Берт представил меня, а мисс Черри сама отвела в классную комнату. На нас уставилось двадцать пар любопытных глаз. Я села за парту. Мне выдали чернильницу, ручку и новые тетради. Когда учительница велела подписать обложки, я призналась, что не знаю как. Дети захихикали. Я покраснела от стыда. Дальше события развивались еще хуже.

На перемене вокруг меня собралась компания девочек.

— Ты, наверно, принцесса? — спросила самая смелая и показала пальцем на мое салатное платье с белым воротником. — Почему тогда у тебя такая прическа?

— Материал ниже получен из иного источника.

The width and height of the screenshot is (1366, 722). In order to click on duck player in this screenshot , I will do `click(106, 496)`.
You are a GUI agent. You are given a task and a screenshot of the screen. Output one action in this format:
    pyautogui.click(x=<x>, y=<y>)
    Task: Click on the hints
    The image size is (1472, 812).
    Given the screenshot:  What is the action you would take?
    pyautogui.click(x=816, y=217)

Агнес заплела мои волосы в две аккуратные косички и стянула их обручем под цвет платья.

Девочка была одета в юбку и вязаный свитер. Из-под юбки выглядывал край грубой ночной рубашки. Белые сатиновые туфли с маленькими каблучками были поношенными. Розовые носки плохо сочетались по цвету с туфлями. Волосы были скручены в пучок, а уши проколоты. Ногти были накрашены ярко-красным лаком.

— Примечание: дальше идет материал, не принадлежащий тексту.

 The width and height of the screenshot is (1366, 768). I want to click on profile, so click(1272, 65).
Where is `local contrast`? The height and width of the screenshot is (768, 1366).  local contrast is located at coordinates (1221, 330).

— Ты красивая, как настоящая принцесса, — сказала другая. И пока я решительно отрицала наличие голубой крови в своих жилах, спросила: — Хочешь поиграть в салки?

— Я не умею.

— Она не умеет играть в салки! — закричали девочки. — Как она смешно разговаривает!

Они потащили меня на игровую площадку и обучили правилам. Девочки обращались со мной довольно почтительно. Я подумала, что все должно быть хорошо.

— Что у тебя на ленч? — спросила одна из моих новых подруг, когда прозвенел звонок на обед. Я заметила, что у всех девочек были пластиковые коробки или коричневые бумажные пакеты. Мой ленч находился в крохотной плетеной корзинке.

— Я не знаю.

— Давай посмотрим! — Они сгрудились вокруг корзинки, которую тетушкин повар собрал для меня. — Круто! Что это розовое внутри?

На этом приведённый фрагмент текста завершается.